Chicago man charged in Mumbai terror plot, Pakistani ex-general detained
Pakistan-born US citizen David Coleman Headley, 49, first arrested in October in Chicago faces 12 counts of terrorist conspiracy to bomb public buildings in India and murder and maim individuals in India and Denmark, for which he could be sentenced to death.
The son of a former Pakistani diplomat who Americanized his name from Daoou Gilani, Headley was charged with a Chicago businessman, Canadian citizen Tahawwur Rana, 48.
debkafile‘s counter-terror sources revealed earlier that in Chicago, Headley and his accomplices ran al Qaeda’s first known US-based headquarters for orchestrating worldwide terrorist operations.
Following the joint FBI-Indian intelligence investigation into the Mumbai attack, the Pakistani army has confirmed it has retired Maj. Gen. Athar Abbas in custody. He is being questioned on his ties with Headley and Rana.
Court documents show Headley made five extended trips to Mumbai for surveillance to set up the Nov. 2008 attacks for the al Qaeda-linked Pakistani Lashkar-e-Taibe which killed 160 people including six Americans.
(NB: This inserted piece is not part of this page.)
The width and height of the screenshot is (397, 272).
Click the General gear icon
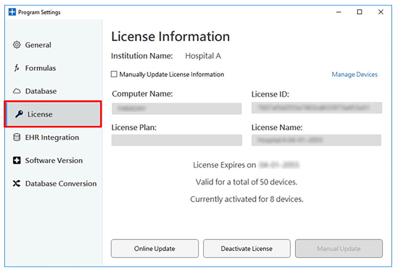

The Taj Mahal and Oberoi hotels, the Leopold Cafe, the Chabad Center and Mumbai train station were attacked with guns, grenades and explosives in the terrorists’ three-day siege.
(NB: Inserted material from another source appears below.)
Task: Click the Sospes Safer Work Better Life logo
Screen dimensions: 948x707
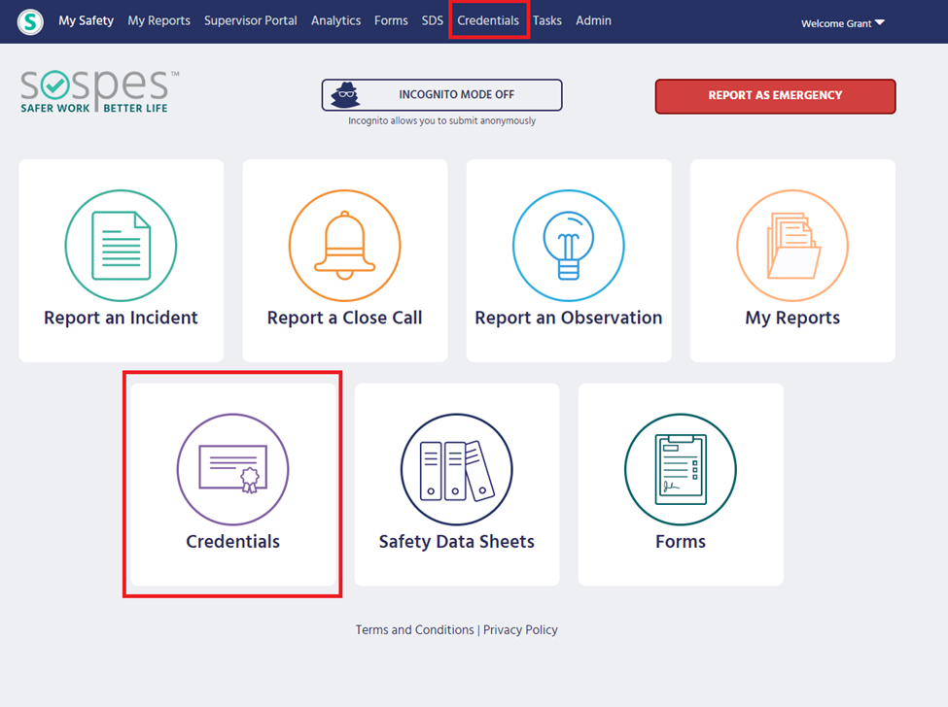Action: pos(99,91)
The Pakistani general is said to have coordinated surveillance of the Danish newspaper and participated in planning an attack there with Lashkar-e-Taibe and a man called Ilyas Kashmiri, leader of the Harakat-ul Jihad Islami terrorist group. Two months after the Mumbai atrocity, in January, Headley is said to have visited Pakistan and was taken by Gen. Abbas to the Federally Administrated Tribal Areas on the Pakistan-Afghan borders where al Qaeda and Taliban maintain headquarters.